I asked Daniel Gazdag in the post-match if he’d heard all the hype, or was paying any attention:
“Yeah, obviously we heard about that. A lot has changed around the club in the last few years. Now everyone expects us to be a good team, to be there at the end of the season. So that's good for us. But that's not enough. If we have a good team on paper, you know, we have to go out and show that… that we are good every time.”
I asked if he felt they showed it against Columbus. Gazdag said they started to, but in the second half. He emphasized the pre-existing chemistry with Mikael Uhre and Julian Carranza, and getting back to that rhythm:
“The chemistry was really good last year as well. So I mean the longer time we stay together, it's just getting better. You know? I think the second half, it was… it was like a union. So it was like us. I'm really happy with that.”
Julian Carranza also came out to chat, coming off two goals of his own. He stood beneath a speaker blasting reggaeton and talked about his second goal, which required newfound and instinctive chemistry with Joaquin Torres, debuting moments before in the midfield:
“I mean knowing Joaquin, he's the type of player that when he turns, he tries to play the final ball. So when he turned, I looked at him, and I knew that I had to run that way. And then, I mean his touch was unbelievable. And I just have to finish. It was good. It was good first touch for him, and then it was a good finish.”
There is a calm feeling of humility in the air, as the team heavily predicted to do well starts to go about proving it. There is also a calm measure of confidence that they feel themselves capable.
And tying it all together is that quote, that beautiful anonymous quote, providing one final measure of motivation to a team that doesn’t even really need it.

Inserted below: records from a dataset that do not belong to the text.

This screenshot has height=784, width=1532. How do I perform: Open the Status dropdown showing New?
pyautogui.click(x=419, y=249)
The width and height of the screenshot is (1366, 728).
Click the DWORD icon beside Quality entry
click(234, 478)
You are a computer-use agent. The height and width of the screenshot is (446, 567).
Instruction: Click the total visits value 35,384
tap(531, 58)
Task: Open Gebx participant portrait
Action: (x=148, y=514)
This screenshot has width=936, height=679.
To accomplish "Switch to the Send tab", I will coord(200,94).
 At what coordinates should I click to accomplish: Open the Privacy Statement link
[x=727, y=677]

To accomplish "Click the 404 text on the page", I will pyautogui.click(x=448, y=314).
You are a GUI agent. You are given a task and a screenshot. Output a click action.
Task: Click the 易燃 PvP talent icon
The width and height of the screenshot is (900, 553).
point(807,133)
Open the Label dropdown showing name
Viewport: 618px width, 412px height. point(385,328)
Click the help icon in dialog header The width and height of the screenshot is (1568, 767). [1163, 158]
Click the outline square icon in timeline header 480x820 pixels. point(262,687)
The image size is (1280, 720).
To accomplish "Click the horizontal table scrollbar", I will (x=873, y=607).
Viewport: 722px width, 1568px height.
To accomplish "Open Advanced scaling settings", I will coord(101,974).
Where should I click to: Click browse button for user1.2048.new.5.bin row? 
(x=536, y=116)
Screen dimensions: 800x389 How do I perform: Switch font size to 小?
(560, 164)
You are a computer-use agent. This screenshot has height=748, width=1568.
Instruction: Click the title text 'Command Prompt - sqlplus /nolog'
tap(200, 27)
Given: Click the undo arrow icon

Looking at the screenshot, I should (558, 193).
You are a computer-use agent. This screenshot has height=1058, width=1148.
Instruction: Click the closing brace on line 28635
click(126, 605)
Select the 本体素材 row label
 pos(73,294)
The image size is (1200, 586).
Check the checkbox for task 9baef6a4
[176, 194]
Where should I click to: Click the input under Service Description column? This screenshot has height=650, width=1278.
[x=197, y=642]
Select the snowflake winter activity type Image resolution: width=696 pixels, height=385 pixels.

As Ale Bedoya departed- insisting his name go on the record calling the anonymous guy a coward- it was agreed. The last thing you want to do, the absolute last thing you want to do, is give a team this good, from a city like this, an identity like that to move them.
Oh, does no one like us?
This is an amazing article that truly encapsulates that general Philadelphia sports fan and the die hard Union supporter!